### USING THE INFORMATION
1 > Answer these questions about the passage on performance tuning mappings:
(a) Which utility's results do the reports in the utility exchange cover?
(b) What does the profile detail report contain?
(c) When does PLSQL profiling have to be started and stopped?
2 > Please carry the passage on performance tuning mappings further, picking up after its last sentence.

### EXERCISE PASSAGE
Performance tuning mappings

You can leverage the standard Oracle tuning tools for investigating set based SQL performance and PLSQL performance. There are reports in the utility exchange (see
here
) for reporting on the results after using the DBMS_PROFILER.The PLSQL profiles can
be queried (in master detail form - view map profiles, drill to top 20, profile summary etc). The following reports are available;

  1. Top 20 statements (in terms of most
    time spent)
  2. Summary report giving time taken for
    the package and dependent functions/procedures outside of package.
  3. Profile detail, line by line detail of
    occurrences and time (exportable to Excel etc.)
  4. % code coverage

The start/stop of PLSQL profiling has to be manually performed before/after the map execution, see the download for instructions.

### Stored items
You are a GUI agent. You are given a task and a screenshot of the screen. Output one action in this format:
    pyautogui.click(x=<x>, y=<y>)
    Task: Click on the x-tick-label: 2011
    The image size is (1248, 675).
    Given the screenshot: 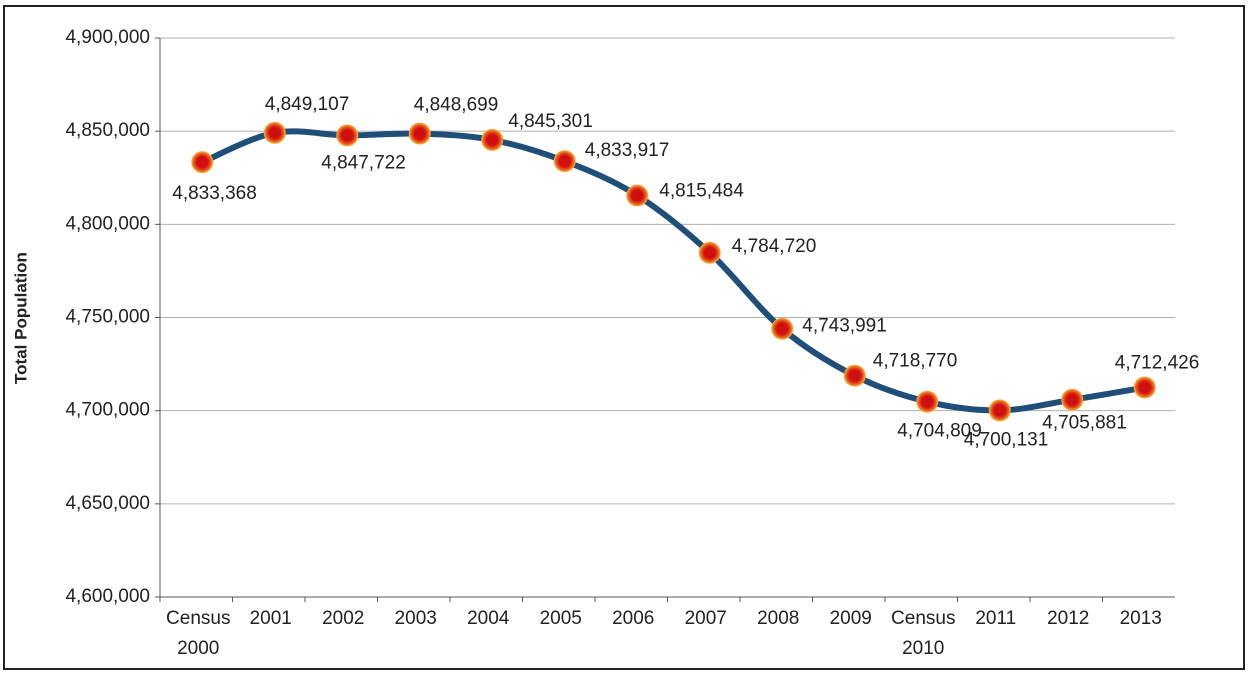 What is the action you would take?
    pyautogui.click(x=996, y=618)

### ANSWERS FOR THE EXERCISE
1 >
(a) DBMS_PROFILER
(b) Line-by-line detail of occurrences and time, exportable to Excel
(c) It has to be started manually before the map execution and stopped manually after it.

2 >
For analysis of set based SQL from the design environment, there were some changes in OWB 10.2.0.3 that included the ability to obtain access explain plans/statistics/tuning advisor from within the mapping editor for SQL within the map. There is a viewlet describing some of this here.
In order to utilize statistics and SQL Tuning there are additional privs required.....



1. For statistics the following must be granted to the schema the map is being deployed to:

grant select on V_$SQL_PLAN to <tgt_schema>;

grant select on V_$SQL_PLAN_STATISTICS_ALL to <tgt_schema>;

grant select on V_$SQL to <tgt_schema>;



2. For SQL Tuning the advisor role is required:

grant advisor to <tgt_schema>;


If you want runtime analysis of SQL, the Oracle Database Release 11 has introduced a new performance view v$sql_monitor. You can use v$sql_monitor for near real-time monitoring of SQL statements.
Customers who license the Enterprise Manager Tuning Pack are allowed to use this view. SQL monitoring is automatically started when a SQL statement runs parallel or when it has consumed at least 5 seconds of CPU or I/O time.



In Oracle Database Release 11 the way to get output in a readable format is through PL/SQL or grid control:

variable my_rept clob ;

begin

:my_rept := dbms_sqltune.report_sql_monitor() ;

end ;

/

print :my_rept


Full documentation for v$sql_monitor is in the Database Reference and the Database Performance Tuning Guide.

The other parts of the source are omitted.